I’ve been following Louis CK’s career with some interest ever since he first popped onto my radar a few years ago. I had never heard of CK before seeing him on the TV show Parks and Recreation, despite his first HBO special airing way back in 1996. It has taken CK a while to find a wider-audience, largely due to his unflinching dedication to carving out the career he wants.
Before we discuss any of his personal achievements it should be said that first and foremost, CK is just plain hilarious. I cannot think of another comic of the last five years who has made me laugh as repeadedly and consistently as Louis. His material is painfully self-depricating, to the point where I sometimes worry how his honesty affects his personal life (what will his girls think when they are old enough to be exposed to his rants?). During his standup shows he can often appear quite angry, sometimes at those around him, but more frequently at himself. Yet in interviews he comes across as personable and content with his life.

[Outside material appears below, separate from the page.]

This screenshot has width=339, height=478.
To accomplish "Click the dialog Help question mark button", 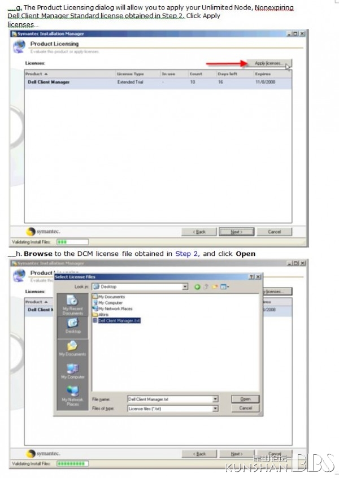I will tap(251, 277).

This character that he has created, this ‘likeable loser’, has translated from his standup to his TV show, Louis (and its predecessor, Lucky Louis). Louis was (and is) a significant success for CK. Made on a budget small enough to allow CK to retain complete creative control, it is unlike anything before seen on television. Its funny and frequently poignant, yet the most exciting thing about it is that it is getting made at all.
The unprecedented creative freedom that CK retains has allowed him to create the show he wanted. Sometimes it is funny, sometimes it is sad and sometimes it is just plain weird. Yet somehow it all fits into a framework that few would have bet money on being critically successful. If CK had had to justify every single thing that happens during Louis (for instance, a young Louis being forced to sit through a graphic explanation of just exactly how Jesus suffered on the cross), the show would likely not be as great as it is.

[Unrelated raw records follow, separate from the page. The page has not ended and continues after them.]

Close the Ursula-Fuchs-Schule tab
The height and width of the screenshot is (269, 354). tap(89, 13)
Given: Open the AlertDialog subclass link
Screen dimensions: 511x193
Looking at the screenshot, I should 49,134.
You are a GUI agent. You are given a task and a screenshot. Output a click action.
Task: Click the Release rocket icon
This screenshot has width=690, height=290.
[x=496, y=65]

Which bring us to what is perhaps Louis’ most exciting (and closely followed) success. For his latest standup special – Live at the Beacon Theatre – CK decided to forego all traditional distribution routes (DVD release and TV broadcast) to distribute independently online. While he may not be the first artist to attempt self-promotion in this way (Richard Herring, who has been self-distributing his own DVDs for years, springs to mind), he is certainly the first of his stature to attempt this and succeed so completely.
Within twelve days of releasing the new show, CK had made over $1,000,000 dollars. If you visit the show’s website (https://buy.louisck.net/news) you can see how he has spent that money. Its great to see that he has picked up on how important many people (myself included) consider his latest success. Live at the Beacon Theatre was released DRM (digital rights management) free, meaning that once you buy it, you can do with it what you wish. Yet he has still made plenty of money.
This should be treated as a shot across the bow for traditional media distributers and the big dogs of digital distribution (yes, Apple, I’m looking at you). If CK had decided to take an easier route and distribute through iTunes, for example, the chances are we would have had to pay at least double and would have been restricted to playing the show on the computer we used to purchase it. Yet Louis has shown us – and hopefully other artists – that you can dispense with all the uneccessary infrastructure, charge a reasonable amount of money (five dollars) and still make a tidy profit.
In an ideal world, what Louis has done here will become the standard way for media to be distributed, but we can at least hope that CK and artists like him can work outside the system, and perhaps even force that system to evolve over time.